**The data:**
:::

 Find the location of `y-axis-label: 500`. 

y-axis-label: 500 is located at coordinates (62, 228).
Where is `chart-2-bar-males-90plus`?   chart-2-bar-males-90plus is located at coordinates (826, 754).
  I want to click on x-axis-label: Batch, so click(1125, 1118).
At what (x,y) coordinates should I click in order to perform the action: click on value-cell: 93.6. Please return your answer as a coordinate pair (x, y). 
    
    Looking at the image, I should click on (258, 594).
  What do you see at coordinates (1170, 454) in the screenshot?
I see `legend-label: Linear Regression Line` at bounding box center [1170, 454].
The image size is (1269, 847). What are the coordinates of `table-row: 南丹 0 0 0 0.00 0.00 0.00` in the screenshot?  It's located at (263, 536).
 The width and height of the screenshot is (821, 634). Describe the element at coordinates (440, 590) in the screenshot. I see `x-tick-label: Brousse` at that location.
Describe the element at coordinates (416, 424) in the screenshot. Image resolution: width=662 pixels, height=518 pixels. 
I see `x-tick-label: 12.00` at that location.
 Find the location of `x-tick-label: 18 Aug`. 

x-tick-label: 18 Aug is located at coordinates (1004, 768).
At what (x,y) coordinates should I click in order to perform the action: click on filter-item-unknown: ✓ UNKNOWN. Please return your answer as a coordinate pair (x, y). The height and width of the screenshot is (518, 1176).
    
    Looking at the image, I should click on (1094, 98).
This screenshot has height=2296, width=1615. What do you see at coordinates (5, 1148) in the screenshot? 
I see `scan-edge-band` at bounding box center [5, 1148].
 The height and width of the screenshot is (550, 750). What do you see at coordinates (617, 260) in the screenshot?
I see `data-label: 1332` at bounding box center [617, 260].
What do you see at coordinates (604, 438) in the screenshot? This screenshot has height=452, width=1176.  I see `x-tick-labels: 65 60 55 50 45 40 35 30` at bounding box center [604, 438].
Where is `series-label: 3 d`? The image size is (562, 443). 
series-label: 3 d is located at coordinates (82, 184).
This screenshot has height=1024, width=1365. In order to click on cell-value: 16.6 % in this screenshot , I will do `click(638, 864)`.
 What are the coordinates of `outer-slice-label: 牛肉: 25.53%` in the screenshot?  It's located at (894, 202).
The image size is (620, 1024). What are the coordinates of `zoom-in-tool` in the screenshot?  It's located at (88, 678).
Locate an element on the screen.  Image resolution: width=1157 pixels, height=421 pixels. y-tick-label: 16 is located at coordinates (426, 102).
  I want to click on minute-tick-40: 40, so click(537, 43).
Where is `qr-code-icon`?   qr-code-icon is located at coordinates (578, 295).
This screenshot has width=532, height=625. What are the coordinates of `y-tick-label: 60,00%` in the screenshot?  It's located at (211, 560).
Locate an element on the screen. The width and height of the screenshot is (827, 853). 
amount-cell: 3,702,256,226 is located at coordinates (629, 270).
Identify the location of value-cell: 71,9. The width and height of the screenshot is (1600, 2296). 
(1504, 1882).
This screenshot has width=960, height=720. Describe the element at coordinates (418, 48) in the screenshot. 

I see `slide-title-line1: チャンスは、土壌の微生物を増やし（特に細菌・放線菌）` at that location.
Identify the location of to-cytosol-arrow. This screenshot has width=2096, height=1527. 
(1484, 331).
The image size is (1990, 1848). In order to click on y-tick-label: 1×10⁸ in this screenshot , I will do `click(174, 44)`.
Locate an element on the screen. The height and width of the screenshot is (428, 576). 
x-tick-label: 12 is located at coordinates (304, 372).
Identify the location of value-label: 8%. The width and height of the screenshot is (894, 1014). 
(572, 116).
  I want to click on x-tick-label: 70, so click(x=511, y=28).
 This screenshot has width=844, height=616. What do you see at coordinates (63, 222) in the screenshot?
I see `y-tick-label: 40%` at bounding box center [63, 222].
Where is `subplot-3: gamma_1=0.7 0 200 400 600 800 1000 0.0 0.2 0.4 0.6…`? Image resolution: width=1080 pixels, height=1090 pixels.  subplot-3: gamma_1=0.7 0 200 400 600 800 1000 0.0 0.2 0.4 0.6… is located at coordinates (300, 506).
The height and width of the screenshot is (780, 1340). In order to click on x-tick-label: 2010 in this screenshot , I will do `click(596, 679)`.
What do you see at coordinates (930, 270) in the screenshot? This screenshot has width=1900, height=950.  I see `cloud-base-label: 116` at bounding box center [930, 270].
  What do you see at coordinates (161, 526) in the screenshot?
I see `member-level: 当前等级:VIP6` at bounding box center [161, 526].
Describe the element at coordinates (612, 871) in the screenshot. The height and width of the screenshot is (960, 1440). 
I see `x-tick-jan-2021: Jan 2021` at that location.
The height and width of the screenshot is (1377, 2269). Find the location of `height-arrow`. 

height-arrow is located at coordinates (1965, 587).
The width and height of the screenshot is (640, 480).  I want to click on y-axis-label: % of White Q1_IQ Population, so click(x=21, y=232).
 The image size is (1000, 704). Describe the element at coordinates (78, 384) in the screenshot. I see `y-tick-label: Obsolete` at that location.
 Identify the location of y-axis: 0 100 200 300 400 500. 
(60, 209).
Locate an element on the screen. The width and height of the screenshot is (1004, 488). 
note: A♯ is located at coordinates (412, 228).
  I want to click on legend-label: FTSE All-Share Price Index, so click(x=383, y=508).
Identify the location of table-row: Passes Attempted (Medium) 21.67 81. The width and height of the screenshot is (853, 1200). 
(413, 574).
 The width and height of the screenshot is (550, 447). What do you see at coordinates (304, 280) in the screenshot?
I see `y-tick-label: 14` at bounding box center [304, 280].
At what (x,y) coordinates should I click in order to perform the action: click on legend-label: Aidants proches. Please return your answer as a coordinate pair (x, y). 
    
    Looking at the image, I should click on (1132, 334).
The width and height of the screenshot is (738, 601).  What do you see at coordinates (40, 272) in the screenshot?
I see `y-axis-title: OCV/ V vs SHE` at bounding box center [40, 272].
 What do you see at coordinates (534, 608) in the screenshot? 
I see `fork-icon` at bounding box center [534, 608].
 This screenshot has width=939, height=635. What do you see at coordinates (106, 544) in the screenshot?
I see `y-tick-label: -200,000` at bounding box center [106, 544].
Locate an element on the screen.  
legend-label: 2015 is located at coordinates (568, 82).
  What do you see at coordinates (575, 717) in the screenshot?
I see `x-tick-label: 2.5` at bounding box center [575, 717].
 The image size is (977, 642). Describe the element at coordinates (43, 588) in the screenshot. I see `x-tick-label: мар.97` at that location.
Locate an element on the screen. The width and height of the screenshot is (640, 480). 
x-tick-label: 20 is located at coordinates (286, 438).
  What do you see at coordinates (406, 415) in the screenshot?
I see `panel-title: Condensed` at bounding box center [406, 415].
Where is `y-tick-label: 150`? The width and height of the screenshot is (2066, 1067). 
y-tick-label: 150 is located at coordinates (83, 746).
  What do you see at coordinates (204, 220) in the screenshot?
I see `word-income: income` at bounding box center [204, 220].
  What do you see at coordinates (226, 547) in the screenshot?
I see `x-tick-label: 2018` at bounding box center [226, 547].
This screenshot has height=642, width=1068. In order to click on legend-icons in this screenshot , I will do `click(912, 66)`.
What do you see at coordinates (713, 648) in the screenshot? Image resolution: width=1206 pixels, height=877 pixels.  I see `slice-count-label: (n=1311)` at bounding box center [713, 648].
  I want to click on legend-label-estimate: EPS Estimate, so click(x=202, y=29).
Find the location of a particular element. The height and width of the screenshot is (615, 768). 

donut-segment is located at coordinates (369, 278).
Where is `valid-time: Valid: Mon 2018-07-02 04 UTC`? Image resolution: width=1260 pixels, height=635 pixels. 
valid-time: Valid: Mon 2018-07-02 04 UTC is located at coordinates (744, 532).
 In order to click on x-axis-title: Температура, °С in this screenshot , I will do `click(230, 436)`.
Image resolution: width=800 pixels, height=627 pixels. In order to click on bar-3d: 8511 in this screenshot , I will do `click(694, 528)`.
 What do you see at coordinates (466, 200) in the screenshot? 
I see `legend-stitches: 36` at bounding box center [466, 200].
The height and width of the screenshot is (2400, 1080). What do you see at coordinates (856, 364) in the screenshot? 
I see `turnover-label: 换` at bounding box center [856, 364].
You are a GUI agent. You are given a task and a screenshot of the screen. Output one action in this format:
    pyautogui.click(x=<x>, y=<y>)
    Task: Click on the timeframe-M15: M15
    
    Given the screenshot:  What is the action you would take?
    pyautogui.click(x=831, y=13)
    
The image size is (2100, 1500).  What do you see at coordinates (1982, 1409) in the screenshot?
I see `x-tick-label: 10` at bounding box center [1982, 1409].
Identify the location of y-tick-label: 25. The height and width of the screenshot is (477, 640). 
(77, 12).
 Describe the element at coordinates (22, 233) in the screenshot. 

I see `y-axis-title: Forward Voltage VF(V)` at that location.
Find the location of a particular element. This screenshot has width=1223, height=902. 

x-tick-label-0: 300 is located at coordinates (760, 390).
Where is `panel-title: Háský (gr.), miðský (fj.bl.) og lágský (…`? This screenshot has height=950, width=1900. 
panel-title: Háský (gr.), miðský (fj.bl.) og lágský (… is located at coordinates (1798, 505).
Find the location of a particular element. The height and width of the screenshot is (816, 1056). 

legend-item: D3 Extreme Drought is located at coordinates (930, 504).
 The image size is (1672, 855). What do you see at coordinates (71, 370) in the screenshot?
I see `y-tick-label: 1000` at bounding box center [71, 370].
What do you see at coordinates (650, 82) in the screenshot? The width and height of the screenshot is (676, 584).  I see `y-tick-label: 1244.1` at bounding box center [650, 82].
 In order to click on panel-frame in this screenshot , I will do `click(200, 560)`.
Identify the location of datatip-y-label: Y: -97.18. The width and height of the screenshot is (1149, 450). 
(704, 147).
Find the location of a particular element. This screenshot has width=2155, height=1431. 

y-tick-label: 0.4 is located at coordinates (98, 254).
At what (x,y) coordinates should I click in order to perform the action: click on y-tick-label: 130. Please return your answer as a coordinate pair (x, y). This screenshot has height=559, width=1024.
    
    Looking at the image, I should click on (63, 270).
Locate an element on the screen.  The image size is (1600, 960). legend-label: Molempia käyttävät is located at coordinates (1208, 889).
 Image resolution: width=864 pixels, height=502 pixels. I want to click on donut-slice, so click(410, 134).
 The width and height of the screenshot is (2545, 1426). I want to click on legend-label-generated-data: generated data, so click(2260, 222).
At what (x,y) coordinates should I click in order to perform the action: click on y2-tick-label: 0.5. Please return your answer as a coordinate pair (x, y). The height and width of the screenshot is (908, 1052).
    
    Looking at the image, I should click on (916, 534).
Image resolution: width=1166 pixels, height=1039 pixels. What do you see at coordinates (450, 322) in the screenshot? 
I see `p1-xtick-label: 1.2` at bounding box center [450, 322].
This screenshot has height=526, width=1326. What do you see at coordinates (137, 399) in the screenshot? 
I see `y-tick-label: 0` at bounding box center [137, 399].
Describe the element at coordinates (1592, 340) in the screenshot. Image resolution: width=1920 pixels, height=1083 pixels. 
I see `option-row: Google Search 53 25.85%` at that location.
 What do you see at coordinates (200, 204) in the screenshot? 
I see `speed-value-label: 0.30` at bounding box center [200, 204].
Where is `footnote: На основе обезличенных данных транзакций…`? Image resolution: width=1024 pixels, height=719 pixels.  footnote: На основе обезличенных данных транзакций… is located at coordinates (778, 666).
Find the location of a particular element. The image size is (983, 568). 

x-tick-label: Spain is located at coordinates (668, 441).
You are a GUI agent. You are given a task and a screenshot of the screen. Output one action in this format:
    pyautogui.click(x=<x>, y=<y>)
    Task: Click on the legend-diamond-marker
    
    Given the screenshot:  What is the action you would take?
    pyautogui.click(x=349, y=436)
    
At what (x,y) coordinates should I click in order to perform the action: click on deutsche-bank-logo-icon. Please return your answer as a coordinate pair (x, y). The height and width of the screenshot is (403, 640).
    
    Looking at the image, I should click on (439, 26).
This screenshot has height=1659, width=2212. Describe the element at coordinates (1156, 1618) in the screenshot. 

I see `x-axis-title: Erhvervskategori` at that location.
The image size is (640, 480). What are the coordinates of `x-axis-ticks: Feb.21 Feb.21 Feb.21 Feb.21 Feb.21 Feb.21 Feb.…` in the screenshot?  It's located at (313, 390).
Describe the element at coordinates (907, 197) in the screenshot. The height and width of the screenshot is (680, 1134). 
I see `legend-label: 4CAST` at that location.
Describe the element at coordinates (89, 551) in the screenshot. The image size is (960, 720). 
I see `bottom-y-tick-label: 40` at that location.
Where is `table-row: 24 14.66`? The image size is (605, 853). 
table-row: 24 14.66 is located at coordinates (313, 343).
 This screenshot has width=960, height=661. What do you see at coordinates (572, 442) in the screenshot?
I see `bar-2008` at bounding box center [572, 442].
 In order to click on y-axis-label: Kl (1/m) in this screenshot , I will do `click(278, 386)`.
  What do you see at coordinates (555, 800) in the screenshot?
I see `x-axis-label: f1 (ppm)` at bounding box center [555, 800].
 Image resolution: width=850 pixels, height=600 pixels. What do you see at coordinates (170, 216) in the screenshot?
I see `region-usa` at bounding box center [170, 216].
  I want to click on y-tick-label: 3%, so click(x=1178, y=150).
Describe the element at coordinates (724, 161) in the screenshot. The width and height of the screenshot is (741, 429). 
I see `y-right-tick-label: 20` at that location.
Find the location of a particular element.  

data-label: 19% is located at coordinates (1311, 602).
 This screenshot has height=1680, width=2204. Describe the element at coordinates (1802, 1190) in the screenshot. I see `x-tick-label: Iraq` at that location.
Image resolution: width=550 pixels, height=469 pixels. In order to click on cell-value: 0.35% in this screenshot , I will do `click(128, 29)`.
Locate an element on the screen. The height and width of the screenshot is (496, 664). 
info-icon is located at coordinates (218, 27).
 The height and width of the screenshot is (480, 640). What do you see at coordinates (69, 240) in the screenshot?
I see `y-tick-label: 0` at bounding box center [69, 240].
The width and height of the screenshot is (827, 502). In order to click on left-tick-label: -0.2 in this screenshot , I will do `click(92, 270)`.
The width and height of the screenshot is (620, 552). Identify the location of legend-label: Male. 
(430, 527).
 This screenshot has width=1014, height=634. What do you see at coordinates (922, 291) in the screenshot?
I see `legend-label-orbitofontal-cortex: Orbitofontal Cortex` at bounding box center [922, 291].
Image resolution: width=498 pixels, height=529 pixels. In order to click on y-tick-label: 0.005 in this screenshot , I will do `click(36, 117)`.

:::

**Your goal:** Can you reproduce the listing above verbatim, starting at its first line and going on through the line that contains "Looking at the image, I should click on (1094, 98).", with both of those lines included?

**Finished task:**
 Find the location of `y-axis-label: 500`. 

y-axis-label: 500 is located at coordinates (62, 228).
Where is `chart-2-bar-males-90plus`?   chart-2-bar-males-90plus is located at coordinates (826, 754).
  I want to click on x-axis-label: Batch, so click(1125, 1118).
At what (x,y) coordinates should I click in order to perform the action: click on value-cell: 93.6. Please return your answer as a coordinate pair (x, y). 
    
    Looking at the image, I should click on (258, 594).
  What do you see at coordinates (1170, 454) in the screenshot?
I see `legend-label: Linear Regression Line` at bounding box center [1170, 454].
The image size is (1269, 847). What are the coordinates of `table-row: 南丹 0 0 0 0.00 0.00 0.00` in the screenshot?  It's located at (263, 536).
 The width and height of the screenshot is (821, 634). Describe the element at coordinates (440, 590) in the screenshot. I see `x-tick-label: Brousse` at that location.
Describe the element at coordinates (416, 424) in the screenshot. Image resolution: width=662 pixels, height=518 pixels. 
I see `x-tick-label: 12.00` at that location.
 Find the location of `x-tick-label: 18 Aug`. 

x-tick-label: 18 Aug is located at coordinates (1004, 768).
At what (x,y) coordinates should I click in order to perform the action: click on filter-item-unknown: ✓ UNKNOWN. Please return your answer as a coordinate pair (x, y). The height and width of the screenshot is (518, 1176).
    
    Looking at the image, I should click on (1094, 98).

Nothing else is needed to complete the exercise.